In the United States, dog bite injury happens more frequently to children when compared with other age groups of people. This basic finding has been widely reported in the animal behavior and epidemiological literature. Moreover, results from dog bite investigation in European countries, and in Canada and in Australia, show that when compared with other segments of the population, children disproportionately are the victims of dog bite attack.
Experts believe there are several reasons for this high rate, some of which include: (a) the often unpredictable and erratic movement in children that may stimulate predatory aggressive tendencies in dogs; (b) lack of sufficient education about the danger of dogs; (c) poor parental supervision; (d) a child’s inability to understand the communicative signals a dog displays when it’s aggressive tendencies are engendered.

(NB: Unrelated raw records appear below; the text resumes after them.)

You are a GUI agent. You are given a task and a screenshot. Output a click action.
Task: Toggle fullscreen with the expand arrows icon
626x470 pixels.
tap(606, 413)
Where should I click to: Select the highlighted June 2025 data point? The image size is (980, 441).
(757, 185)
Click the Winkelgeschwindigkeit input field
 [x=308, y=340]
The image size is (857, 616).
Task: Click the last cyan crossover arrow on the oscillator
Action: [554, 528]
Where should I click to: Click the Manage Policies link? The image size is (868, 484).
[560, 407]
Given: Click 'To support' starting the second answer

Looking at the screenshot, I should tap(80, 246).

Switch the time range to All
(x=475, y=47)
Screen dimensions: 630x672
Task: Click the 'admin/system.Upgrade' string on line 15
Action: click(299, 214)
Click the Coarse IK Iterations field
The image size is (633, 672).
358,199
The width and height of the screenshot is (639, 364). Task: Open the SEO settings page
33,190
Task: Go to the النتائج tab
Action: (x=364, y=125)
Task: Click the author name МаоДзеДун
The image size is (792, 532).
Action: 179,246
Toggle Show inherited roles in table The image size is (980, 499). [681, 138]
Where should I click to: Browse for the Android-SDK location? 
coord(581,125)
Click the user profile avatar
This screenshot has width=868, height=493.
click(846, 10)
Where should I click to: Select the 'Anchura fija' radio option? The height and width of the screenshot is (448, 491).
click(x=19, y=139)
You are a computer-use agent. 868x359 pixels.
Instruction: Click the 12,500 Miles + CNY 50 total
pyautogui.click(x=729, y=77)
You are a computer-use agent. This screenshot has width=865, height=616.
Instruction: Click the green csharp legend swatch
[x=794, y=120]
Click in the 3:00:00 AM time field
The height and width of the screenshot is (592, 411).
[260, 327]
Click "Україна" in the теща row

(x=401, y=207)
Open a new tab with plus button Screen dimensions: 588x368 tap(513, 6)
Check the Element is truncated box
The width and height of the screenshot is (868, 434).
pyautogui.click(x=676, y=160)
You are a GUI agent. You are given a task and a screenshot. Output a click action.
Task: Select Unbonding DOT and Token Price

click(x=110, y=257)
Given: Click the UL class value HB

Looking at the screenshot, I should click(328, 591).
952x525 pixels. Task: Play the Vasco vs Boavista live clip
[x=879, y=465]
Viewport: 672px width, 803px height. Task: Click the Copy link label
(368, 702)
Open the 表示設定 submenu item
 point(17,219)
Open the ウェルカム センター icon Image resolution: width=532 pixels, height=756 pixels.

Another significant factor contributing to the high rate of dog bite injury to children may be the parental status and gender of a dog owner. These factors were explored in a study entitled “Effects of Gender and Parental Status on Knowledge and Attitudes of Dog Owners Regarding Dog Aggression Toward Children,” published in Journal of the American Veterinary Medical Association in 2008.
The study addressed the question: How does gender and parental status of dog owners affect knowledge and attitude associated with dog aggression directed toward children? The study used a questionnaire that consisted of 37 statements about dog behavior and safety practices for interactions between dogs and children, and was distributed between January and April 2007 to dog owners whose pets were examined in the animal behavior clinic at the University of Pennsylvania Veterinary Hospital. In total, 804 respondents indicated whether they agreed or disagreed with each statement, including 421 (52%) parents and 598 (74%) women.
- A comparison of the responses between men and women and between parents and non parents showed that, in every group, knowledge of dog behavior, and safety practices for dog-child interactions is generally lacking.
- Whether dog owners were parents or not, women tended to be more knowledgeable than men.
- Mothers were especially knowledgeable about interactions with young children, compared to fathers, and female nonparents, and had the greatest awareness of any group regarding interactions between dogs and infants/toddlers.
Generally, the results of this study indicate that awareness of the risks of dog bite injury is limited, and owners need further education about on topics such as canine body language and resource-guarding in dogs.
Source: “Effects of Gender and Parental Status on Knowledge and Attitudes of Dog Owners Regarding Dog Aggression Toward Children.” Ilana R. Reisner, Journal of the American Veterinary Medical Association 2008, Vol. 233, Pages 1412-1419.